## [GIVEN TEXT]
######
1 files changed, 39 insertions, 12 deletions

diff --git a/fs/btrfs/block-group.c b/fs/btrfs/block-group.c
index 6d10874189df..e4444d4dd4b5 100644
--- a/fs/btrfs/block-group.c
+++ b/fs/btrfs/block-group.c
@@ -1009,12 +1009,17 @@ int btrfs_remove_block_group(struct btrfs_trans_handle *trans,
 		WARN_ON(block_group->space_info->total_bytes
 			< block_group->length);
 		WARN_ON(block_group->space_info->bytes_readonly
-			< block_group->length);
+			< block_group->length - block_group->zone_unusable);
+		WARN_ON(block_group->space_info->bytes_zone_unusable
+			< block_group->zone_unusable);
 		WARN_ON(block_group->space_info->disk_total
 			< block_group->length * factor);
 	}
 	block_group->space_info->total_bytes -= block_group->length;
-	block_group->space_info->bytes_readonly -= block_group->length;
+	block_group->space_info->bytes_readonly -=
+		(block_group->length - block_group->zone_unusable);
+	block_group->space_info->bytes_zone_unusable -=
+		block_group->zone_unusable;
 	block_group->space_info->disk_total -= block_group->length * factor;
 
 	spin_unlock(&block_group->space_info->lock);
@@ -1158,7 +1163,7 @@ static int inc_block_group_ro(struct btrfs_block_group *cache, int force)
######
## [DATA SHOWN]
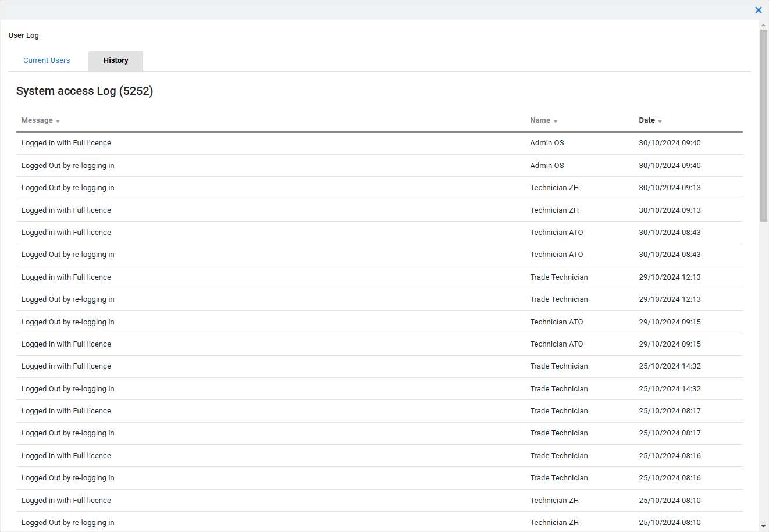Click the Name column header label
######
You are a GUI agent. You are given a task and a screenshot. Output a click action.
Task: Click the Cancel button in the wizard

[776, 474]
######
## [TO DO]
Can you continue the btrfs block-group patch from the hunk header that ends it?

## [TASK RESPONSE]
 	}
 
 	num_bytes = cache->length - cache->reserved - cache->pinned -
-		    cache->bytes_super - cache->used;
+		    cache->bytes_super - cache->zone_unusable - cache->used;
 
 	/*
 	 * Data never overcommits, even in mixed mode, so do just the straight
@@ -1189,6 +1194,12 @@ static int inc_block_group_ro(struct btrfs_block_group *cache, int force)
 
 	if (!ret) {
 		sinfo->bytes_readonly += num_bytes;
+		if (btrfs_is_zoned(cache->fs_info)) {
+			/* Migrate zone_unusable bytes to readonly */
+			sinfo->bytes_readonly += cache->zone_unusable;
+			sinfo->bytes_zone_unusable -= cache->zone_unusable;
+			cache->zone_unusable = 0;
+		}
 		cache->ro++;
 		list_add_tail(&cache->ro_list, &sinfo->ro_bgs);
 	}
@@ -1876,12 +1887,20 @@ static int read_one_block_group(struct btrfs_fs_info *info,
 	}
 
 	/*
-	 * Check for two cases, either we are full, and therefore don't need
-	 * to bother with the caching work since we won't find any space, or we
-	 * are empty, and we can just add all the space in and be done with it.
-	 * This saves us _a_lot_ of time, particularly in the full case.
+	 * For zoned filesystem, space after the allocation offset is the only
+	 * free space for a block group. So, we don't need any caching work.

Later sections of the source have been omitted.